» **About this exercise**
Repeat the records below verbatim and include no pictures.

» **Provided entries**
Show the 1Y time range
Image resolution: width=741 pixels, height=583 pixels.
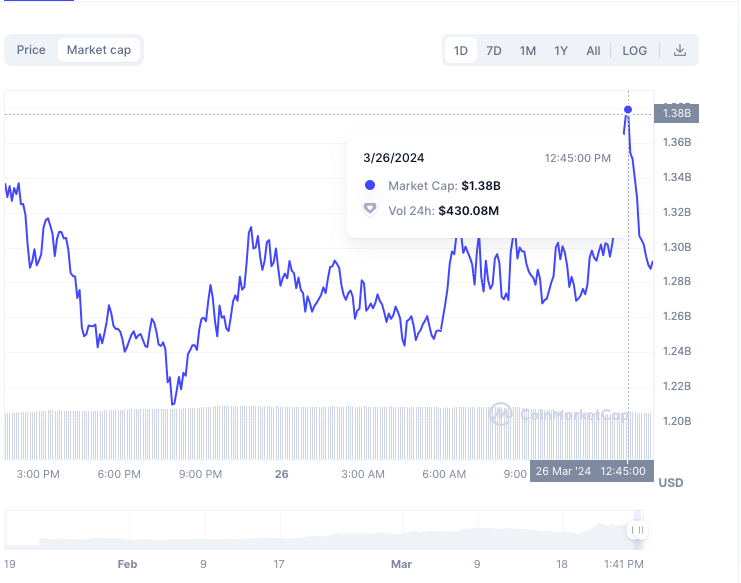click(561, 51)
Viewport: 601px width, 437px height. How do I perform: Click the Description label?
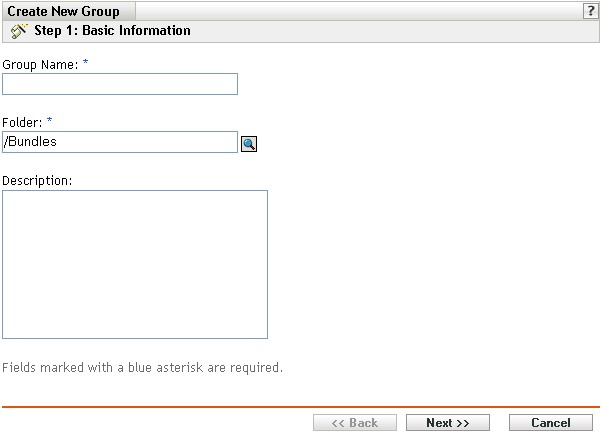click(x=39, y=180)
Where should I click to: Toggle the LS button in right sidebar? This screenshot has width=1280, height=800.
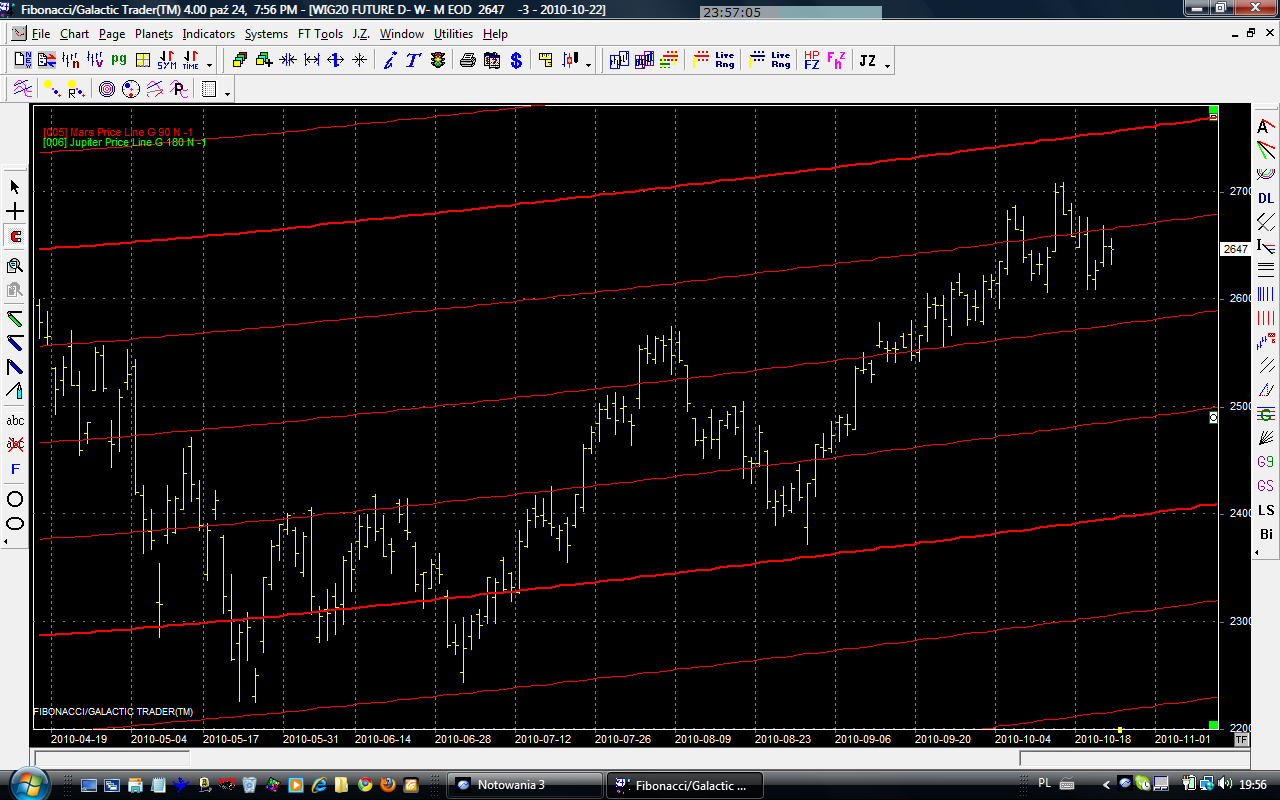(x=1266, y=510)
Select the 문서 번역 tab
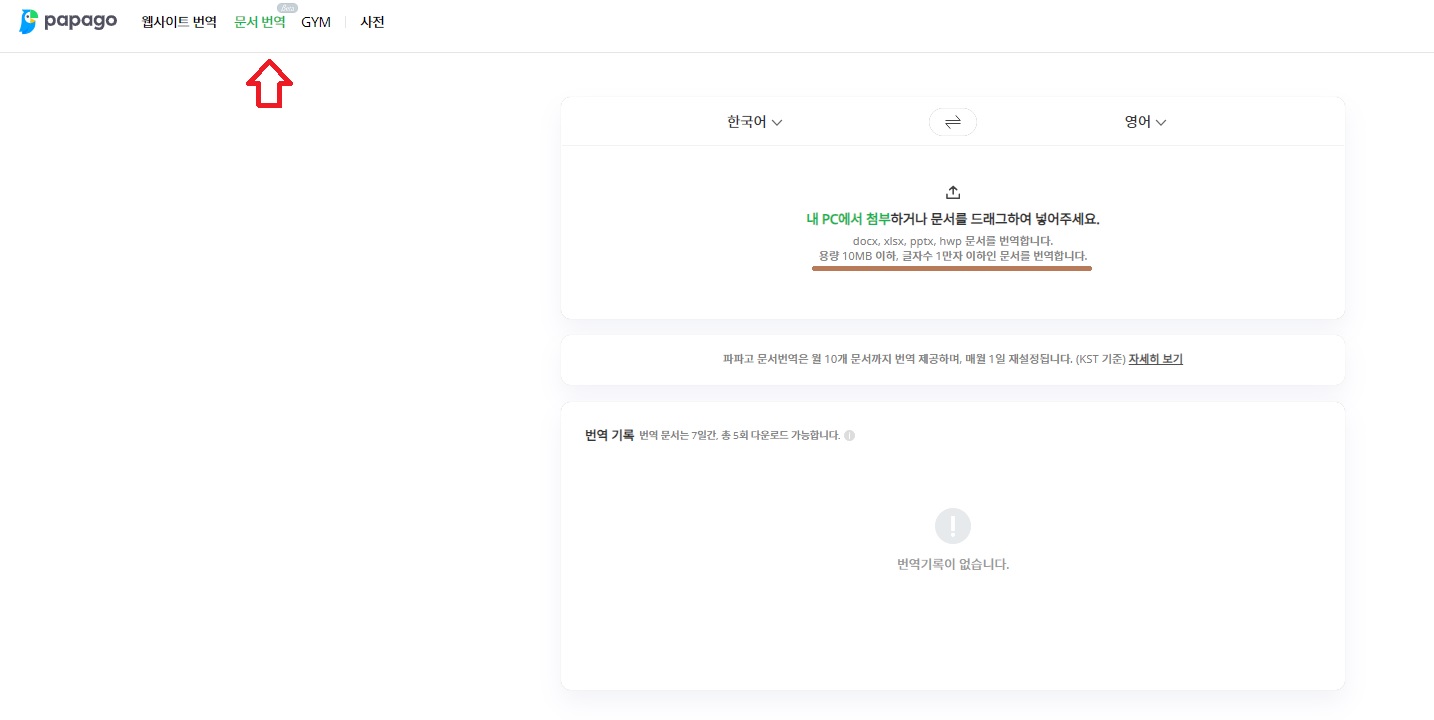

» **Solution to this problem**
Show the 1Y time range
Image resolution: width=741 pixels, height=583 pixels.
click(561, 51)
Viewport: 601px width, 437px height. How do I perform: Click the Description label?
click(x=39, y=180)
Where should I click to: Toggle the LS button in right sidebar? This screenshot has width=1280, height=800.
(x=1266, y=510)
Select the 문서 번역 tab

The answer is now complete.